It was an important day in pop history when Gary Barlow and the three other members of Take That made the mutual and risky decision to disband what had become the biggest pop group of the decade. It was not one which was taken lightly, but one which the four members felt was the right one - it was time to move on for all of them. The reasons for the headline making split were made clear - the huge umbrella that was Take That meant that the lads had little time to develop as individuals and with the arrival of newer and younger boy bands on the "pop" scene the four simply felt that, as Gary famously said at the farewell press conference "The time had come."

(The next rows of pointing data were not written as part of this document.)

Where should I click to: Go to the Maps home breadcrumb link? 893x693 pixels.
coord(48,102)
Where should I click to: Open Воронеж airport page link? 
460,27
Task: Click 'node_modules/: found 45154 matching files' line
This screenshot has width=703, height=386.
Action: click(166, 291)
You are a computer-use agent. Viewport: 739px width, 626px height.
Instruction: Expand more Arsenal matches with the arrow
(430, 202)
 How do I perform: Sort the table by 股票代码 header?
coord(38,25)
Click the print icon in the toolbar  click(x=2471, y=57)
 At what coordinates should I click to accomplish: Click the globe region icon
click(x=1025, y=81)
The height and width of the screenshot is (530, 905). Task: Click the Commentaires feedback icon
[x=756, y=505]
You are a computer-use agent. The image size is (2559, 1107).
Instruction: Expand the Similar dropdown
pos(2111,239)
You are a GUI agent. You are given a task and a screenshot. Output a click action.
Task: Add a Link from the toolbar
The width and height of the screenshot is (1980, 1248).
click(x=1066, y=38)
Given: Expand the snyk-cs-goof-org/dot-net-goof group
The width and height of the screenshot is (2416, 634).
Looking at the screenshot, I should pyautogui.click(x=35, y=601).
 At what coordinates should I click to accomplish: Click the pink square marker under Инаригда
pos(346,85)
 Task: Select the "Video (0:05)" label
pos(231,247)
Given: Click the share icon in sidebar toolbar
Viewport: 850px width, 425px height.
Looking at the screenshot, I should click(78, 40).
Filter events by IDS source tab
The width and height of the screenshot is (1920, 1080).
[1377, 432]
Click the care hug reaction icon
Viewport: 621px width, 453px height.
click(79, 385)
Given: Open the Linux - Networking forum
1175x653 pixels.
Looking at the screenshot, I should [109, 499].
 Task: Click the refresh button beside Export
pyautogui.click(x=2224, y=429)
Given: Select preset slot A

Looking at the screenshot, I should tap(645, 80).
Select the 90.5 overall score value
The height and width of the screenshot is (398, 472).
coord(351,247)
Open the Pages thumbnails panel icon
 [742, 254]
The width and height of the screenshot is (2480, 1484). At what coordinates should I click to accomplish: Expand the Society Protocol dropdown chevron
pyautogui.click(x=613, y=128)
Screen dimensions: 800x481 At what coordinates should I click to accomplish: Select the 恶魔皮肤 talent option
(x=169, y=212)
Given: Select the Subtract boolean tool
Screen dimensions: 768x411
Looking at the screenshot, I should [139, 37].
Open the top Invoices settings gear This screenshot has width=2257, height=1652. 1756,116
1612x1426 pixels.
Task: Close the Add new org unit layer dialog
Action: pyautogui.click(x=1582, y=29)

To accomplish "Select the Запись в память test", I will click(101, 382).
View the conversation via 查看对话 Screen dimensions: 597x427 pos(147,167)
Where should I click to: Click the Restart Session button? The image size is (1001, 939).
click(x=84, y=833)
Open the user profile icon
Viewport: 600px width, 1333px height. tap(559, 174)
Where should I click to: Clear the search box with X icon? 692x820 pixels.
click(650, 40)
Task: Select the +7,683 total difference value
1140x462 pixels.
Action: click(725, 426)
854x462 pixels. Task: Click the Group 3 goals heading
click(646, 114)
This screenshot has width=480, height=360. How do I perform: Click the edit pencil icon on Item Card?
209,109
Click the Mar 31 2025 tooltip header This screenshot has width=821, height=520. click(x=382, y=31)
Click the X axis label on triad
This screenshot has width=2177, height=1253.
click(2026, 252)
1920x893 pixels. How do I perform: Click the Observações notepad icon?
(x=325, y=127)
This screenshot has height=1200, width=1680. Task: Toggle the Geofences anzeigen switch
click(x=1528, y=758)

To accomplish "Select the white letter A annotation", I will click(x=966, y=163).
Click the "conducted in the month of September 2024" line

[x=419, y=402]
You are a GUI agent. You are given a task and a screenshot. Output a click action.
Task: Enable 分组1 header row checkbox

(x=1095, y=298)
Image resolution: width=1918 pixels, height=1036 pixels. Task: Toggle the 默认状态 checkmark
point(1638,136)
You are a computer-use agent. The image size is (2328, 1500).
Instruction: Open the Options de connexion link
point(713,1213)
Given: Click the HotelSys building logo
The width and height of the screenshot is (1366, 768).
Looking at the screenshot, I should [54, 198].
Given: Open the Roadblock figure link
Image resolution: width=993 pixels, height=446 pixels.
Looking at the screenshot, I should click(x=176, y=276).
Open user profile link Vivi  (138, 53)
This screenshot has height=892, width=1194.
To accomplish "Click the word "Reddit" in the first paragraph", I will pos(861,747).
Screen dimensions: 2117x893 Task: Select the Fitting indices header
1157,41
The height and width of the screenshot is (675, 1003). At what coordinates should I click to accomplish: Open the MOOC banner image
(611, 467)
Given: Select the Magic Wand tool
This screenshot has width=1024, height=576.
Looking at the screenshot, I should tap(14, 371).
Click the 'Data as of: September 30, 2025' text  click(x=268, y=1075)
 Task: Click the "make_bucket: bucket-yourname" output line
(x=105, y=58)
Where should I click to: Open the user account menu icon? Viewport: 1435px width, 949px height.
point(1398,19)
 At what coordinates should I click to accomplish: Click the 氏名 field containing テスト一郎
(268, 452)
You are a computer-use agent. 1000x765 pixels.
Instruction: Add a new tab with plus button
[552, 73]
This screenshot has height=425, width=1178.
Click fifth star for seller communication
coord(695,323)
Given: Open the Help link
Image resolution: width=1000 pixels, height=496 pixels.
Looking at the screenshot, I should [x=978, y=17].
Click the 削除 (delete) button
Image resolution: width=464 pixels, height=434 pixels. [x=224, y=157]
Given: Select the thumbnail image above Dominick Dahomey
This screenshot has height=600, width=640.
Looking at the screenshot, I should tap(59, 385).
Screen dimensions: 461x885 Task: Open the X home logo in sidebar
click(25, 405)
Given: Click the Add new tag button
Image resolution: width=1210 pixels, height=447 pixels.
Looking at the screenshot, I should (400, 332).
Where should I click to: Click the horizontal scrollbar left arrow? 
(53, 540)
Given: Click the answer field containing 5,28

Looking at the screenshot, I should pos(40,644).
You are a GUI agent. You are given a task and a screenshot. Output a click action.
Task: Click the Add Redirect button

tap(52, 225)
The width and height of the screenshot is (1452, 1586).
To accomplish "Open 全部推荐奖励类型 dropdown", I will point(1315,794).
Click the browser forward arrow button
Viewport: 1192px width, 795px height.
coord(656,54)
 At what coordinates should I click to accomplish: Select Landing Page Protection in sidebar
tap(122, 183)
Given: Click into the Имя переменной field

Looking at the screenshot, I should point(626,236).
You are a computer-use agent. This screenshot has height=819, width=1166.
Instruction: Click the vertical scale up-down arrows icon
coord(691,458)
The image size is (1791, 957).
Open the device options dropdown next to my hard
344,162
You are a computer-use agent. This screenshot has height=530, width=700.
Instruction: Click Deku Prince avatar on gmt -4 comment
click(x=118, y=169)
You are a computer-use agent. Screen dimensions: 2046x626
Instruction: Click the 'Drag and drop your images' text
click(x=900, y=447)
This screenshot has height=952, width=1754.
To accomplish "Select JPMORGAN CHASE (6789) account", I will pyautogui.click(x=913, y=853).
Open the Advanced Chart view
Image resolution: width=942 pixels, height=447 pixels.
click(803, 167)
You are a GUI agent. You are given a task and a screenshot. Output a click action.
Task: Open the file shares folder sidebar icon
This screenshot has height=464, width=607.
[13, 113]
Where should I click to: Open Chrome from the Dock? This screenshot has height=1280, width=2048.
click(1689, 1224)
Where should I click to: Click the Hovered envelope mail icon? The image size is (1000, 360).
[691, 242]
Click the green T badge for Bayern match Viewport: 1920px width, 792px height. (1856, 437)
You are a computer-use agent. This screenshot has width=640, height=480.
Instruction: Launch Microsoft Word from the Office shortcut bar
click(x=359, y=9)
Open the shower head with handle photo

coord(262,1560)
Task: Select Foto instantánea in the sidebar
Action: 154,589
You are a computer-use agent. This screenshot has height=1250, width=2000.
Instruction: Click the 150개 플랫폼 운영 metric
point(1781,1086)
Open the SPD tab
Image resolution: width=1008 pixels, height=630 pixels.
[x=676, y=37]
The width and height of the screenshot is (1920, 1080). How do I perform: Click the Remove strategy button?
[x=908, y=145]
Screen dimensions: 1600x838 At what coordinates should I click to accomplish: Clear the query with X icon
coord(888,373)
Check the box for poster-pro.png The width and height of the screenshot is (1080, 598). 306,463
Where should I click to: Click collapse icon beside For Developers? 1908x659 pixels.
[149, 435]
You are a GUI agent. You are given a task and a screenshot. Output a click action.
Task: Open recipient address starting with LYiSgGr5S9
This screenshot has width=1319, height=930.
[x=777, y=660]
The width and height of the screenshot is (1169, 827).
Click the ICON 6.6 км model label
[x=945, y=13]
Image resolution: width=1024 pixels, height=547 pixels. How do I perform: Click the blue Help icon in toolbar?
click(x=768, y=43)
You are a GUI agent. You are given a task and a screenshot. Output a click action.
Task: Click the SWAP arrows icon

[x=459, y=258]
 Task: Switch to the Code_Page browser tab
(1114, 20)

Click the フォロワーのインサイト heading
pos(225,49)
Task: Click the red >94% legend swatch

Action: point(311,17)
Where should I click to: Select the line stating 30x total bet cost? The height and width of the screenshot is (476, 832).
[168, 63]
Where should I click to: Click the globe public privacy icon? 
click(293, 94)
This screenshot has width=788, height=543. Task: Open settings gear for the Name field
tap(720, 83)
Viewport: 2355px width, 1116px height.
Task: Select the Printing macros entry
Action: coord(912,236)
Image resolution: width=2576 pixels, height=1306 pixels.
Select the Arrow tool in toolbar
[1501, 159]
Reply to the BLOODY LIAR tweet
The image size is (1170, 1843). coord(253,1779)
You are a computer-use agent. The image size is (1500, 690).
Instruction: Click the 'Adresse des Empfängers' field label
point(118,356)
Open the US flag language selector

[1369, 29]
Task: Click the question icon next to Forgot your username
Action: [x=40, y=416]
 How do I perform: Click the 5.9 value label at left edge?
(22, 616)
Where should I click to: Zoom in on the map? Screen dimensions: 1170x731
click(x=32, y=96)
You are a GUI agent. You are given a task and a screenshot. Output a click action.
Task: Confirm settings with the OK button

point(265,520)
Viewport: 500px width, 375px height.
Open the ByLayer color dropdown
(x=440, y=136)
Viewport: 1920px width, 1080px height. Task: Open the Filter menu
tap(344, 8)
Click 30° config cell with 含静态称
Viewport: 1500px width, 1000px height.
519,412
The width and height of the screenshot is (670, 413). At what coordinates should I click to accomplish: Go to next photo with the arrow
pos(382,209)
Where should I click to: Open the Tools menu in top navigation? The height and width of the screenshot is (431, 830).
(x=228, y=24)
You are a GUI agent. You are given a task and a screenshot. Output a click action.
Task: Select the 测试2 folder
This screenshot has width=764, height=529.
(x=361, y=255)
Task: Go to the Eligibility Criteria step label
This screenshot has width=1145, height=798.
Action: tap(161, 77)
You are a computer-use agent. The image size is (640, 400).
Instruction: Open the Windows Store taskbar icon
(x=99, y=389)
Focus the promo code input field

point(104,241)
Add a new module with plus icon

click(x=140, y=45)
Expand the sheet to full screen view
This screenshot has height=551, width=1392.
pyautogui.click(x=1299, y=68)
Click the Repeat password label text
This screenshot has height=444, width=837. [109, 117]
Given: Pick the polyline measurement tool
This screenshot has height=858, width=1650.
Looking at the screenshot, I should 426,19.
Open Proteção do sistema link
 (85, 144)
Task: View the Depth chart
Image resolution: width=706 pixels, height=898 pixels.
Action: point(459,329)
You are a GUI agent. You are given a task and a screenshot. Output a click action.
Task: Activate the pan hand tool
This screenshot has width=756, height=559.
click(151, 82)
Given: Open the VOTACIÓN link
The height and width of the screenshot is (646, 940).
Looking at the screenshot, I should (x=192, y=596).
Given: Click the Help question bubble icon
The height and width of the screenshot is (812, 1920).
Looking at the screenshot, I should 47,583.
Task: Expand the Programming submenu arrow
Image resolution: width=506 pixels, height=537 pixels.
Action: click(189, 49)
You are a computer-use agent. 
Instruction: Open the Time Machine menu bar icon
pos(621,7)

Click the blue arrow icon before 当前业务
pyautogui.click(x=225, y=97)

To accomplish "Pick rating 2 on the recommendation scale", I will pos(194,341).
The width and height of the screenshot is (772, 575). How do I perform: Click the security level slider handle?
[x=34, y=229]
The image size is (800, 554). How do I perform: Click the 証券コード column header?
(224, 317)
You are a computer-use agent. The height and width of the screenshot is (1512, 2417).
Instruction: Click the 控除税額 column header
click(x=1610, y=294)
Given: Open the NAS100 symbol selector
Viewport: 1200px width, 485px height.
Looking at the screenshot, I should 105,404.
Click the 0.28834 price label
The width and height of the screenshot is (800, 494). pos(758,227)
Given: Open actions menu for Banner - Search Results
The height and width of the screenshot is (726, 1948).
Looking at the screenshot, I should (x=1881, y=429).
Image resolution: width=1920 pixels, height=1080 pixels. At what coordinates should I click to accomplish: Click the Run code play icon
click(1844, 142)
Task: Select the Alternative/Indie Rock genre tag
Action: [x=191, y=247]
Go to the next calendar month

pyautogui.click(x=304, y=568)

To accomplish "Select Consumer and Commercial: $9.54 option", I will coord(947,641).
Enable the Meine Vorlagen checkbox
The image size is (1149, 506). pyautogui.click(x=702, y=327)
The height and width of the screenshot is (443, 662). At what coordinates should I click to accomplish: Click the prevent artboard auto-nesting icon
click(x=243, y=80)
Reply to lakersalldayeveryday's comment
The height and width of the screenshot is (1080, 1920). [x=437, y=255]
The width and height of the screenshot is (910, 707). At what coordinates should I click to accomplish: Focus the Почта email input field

Having already penned a string of hits while in Take That (Pray, A Million Love Songs, Babe, Everything Changes, Back For Good) it was clear from the start that Gary possessed the pedigree to ensure that his new solo career would be as successful as his last. During their five year reign at the top of the pop world Take That were to sell over 10 million albums worldwide and notched up an incredible eight UK No 1's, a good proportion of which were Gary's handiwork. Although respect for his songwriting was growing rapidly, it wasn't until the 1995 release of "Back For Good" that Gary was to become established as one of the most successful songwriter's of the decade. The single catapulted the group to an incredible four week stint at the top of the charts, and earned them their first top ten US entry.
Barlow returned to the limelight in a successful TV documentary, Take That: For the Record in 2005. Following this success and renewed interest, Take That experienced a career renaissance in 2005 when the post-Williams line-up reformed for a sell-out stadium tour. The band then released the single Patience which peaked at number 1 for four weeks.